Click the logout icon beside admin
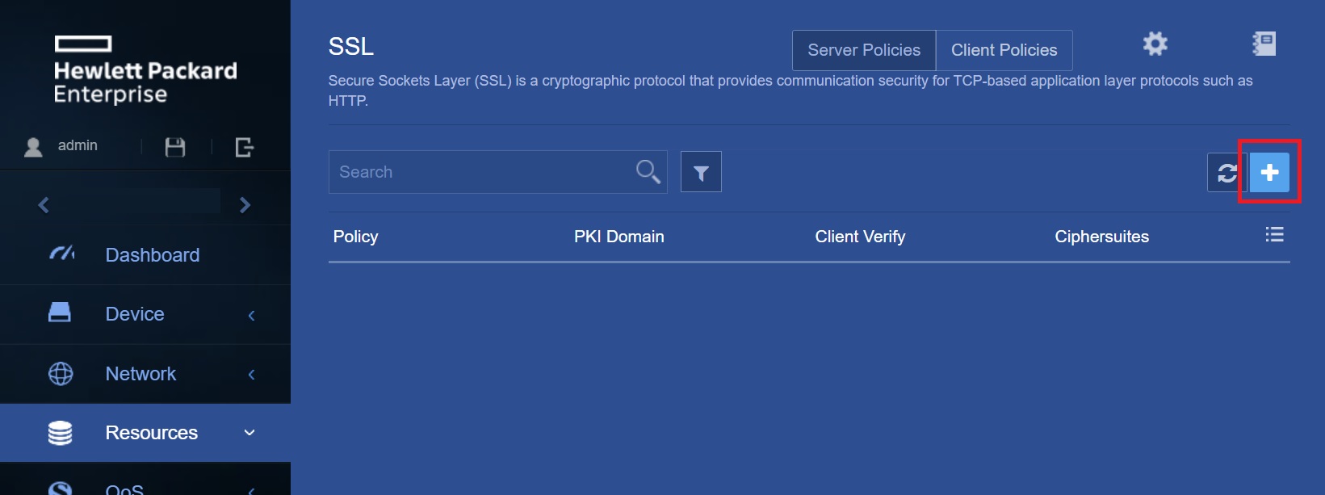Screen dimensions: 1325x495 click(244, 147)
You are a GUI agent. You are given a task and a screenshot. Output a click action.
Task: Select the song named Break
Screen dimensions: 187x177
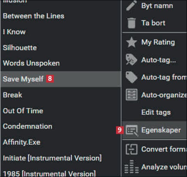click(61, 95)
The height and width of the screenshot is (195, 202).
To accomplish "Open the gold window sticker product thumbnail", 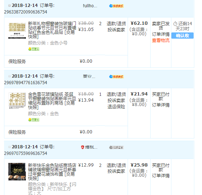I will (17, 30).
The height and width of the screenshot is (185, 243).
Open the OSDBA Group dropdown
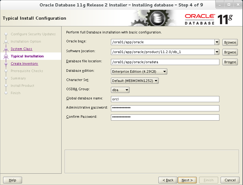pos(120,90)
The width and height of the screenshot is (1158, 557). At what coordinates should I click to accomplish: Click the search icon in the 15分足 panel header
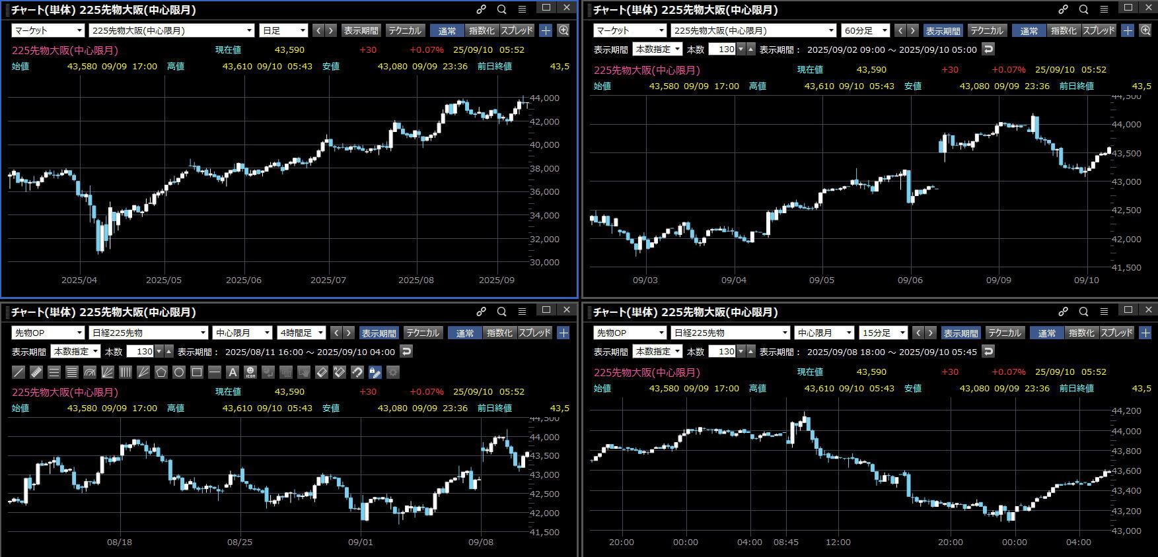tap(1083, 311)
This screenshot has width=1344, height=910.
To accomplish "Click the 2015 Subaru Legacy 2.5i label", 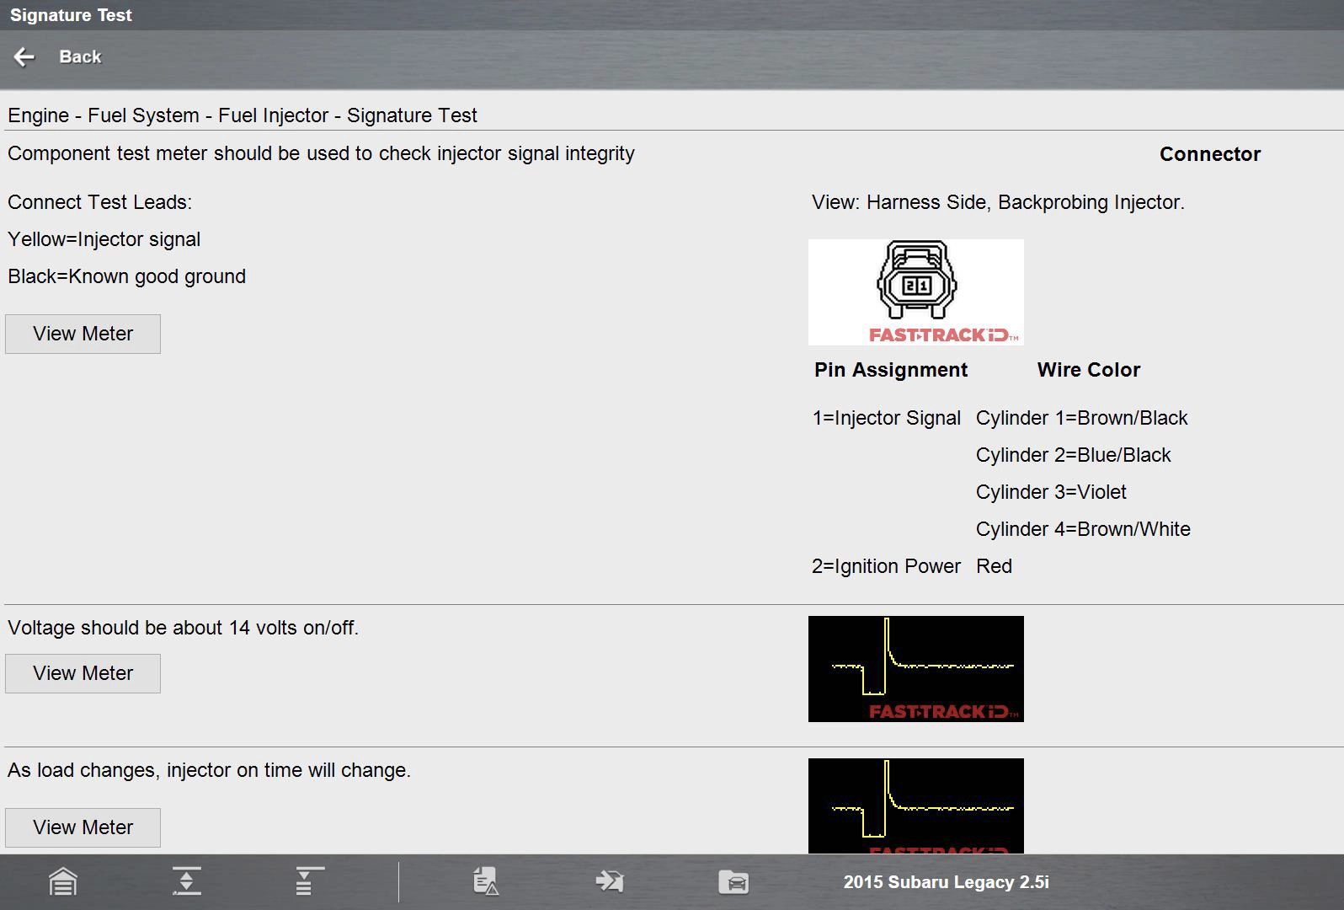I will click(x=946, y=882).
+++++
• **WHAT THE TASK ASKS**
Return the lines exactly as they stand, from the start of the entries through the line holding "The height and width of the screenshot is (195, 202)."; omit the pictures.

• **SOLUTION TO THIS EXERCISE**
Click the logout icon beside admin
Screen dimensions: 1325x495 click(244, 147)
You are a GUI agent. You are given a task and a screenshot. Output a click action.
Task: Select the song named Break
Screen dimensions: 187x177
click(61, 95)
The height and width of the screenshot is (195, 202).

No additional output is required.